La connaissance de la physiologie et des pathologies humaines repose sur les avancées de la recherche fondamentale. Cependant, des approches technologiques nouvelles peuvent contribuer de façon significative aux progrès médicaux. Il suffit de songer à l’importance de la microscopie aux XVIIIe et XIXe siècles, ou de la radiologie au XXe siècle.
Le plus souvent, ces avancées résultent aujourd’hui d'une collaboration étroite entre les chercheurs et ingénieurs possédant une compétence technologique (parfois très éloignée du domaine médical), les biologistes et les médecins.
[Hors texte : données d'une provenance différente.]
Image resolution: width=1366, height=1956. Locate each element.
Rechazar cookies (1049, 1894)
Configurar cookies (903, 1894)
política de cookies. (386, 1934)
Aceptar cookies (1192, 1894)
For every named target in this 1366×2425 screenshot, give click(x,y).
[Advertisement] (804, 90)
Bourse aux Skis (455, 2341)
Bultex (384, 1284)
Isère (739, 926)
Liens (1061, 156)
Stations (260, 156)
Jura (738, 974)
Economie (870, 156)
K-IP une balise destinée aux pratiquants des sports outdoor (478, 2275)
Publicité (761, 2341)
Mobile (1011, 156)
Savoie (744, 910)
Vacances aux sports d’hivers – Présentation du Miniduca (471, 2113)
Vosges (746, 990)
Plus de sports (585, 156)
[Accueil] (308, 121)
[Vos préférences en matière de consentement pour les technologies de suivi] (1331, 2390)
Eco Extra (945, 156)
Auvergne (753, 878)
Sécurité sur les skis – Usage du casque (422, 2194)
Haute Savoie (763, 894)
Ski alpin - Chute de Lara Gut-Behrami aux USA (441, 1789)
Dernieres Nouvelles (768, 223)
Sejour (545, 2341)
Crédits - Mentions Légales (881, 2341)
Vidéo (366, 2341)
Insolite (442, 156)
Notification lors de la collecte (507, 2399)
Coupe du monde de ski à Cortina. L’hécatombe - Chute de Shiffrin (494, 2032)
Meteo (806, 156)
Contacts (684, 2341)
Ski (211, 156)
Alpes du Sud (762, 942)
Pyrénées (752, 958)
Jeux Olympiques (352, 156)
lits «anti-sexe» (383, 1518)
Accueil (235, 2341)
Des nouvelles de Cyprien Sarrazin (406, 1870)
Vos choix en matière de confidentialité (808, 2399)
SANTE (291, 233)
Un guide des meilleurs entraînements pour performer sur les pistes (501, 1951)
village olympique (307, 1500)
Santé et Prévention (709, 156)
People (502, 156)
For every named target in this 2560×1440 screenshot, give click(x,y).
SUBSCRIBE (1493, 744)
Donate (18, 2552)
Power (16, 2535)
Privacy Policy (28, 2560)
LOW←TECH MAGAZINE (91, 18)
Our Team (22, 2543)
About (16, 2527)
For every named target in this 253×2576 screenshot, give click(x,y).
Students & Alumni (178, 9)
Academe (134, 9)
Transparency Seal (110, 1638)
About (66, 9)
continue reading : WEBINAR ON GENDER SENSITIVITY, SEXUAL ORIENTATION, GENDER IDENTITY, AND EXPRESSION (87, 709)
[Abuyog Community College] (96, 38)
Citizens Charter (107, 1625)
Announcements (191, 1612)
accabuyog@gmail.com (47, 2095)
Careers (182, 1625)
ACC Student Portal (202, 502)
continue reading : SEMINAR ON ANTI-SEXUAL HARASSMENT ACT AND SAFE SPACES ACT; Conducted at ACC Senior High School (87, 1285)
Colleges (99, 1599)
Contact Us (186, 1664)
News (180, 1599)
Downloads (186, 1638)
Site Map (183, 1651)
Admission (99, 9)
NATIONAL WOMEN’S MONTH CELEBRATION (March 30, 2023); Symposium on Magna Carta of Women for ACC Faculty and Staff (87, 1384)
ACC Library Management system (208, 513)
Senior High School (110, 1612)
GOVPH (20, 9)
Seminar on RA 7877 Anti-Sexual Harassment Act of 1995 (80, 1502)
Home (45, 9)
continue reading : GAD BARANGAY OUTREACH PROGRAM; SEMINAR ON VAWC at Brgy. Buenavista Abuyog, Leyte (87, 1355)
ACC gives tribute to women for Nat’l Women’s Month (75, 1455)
Les technologies pour la santé apportent donc une contribution décisive à la recherche comme à la clinique. Elles concernent aussi bien toutes les étapes de l’accompagnement du malade, depuis le suivi informatique de son dossier médical jusqu’à l’administration des traitements innovants les mieux adaptés à son profil personnel.
Ces technologies pour la santé se répartissent en quatre domaines principaux :
Il s’agit de l’ensemble des technologies d’imagerie anatomique et fonctionnelle, cellulaire et moléculaire, in vitro comme in vivo. L’imagerie concerne bien sûr des techniques familières des patients, comme les échographies, les endoscopies ou les examens IRM. Mais en amont, elle permet d’étudier le comportement normal et pathologique du vivant à sa plus petite échelle, celle des gènes, des protéines ou des cellules.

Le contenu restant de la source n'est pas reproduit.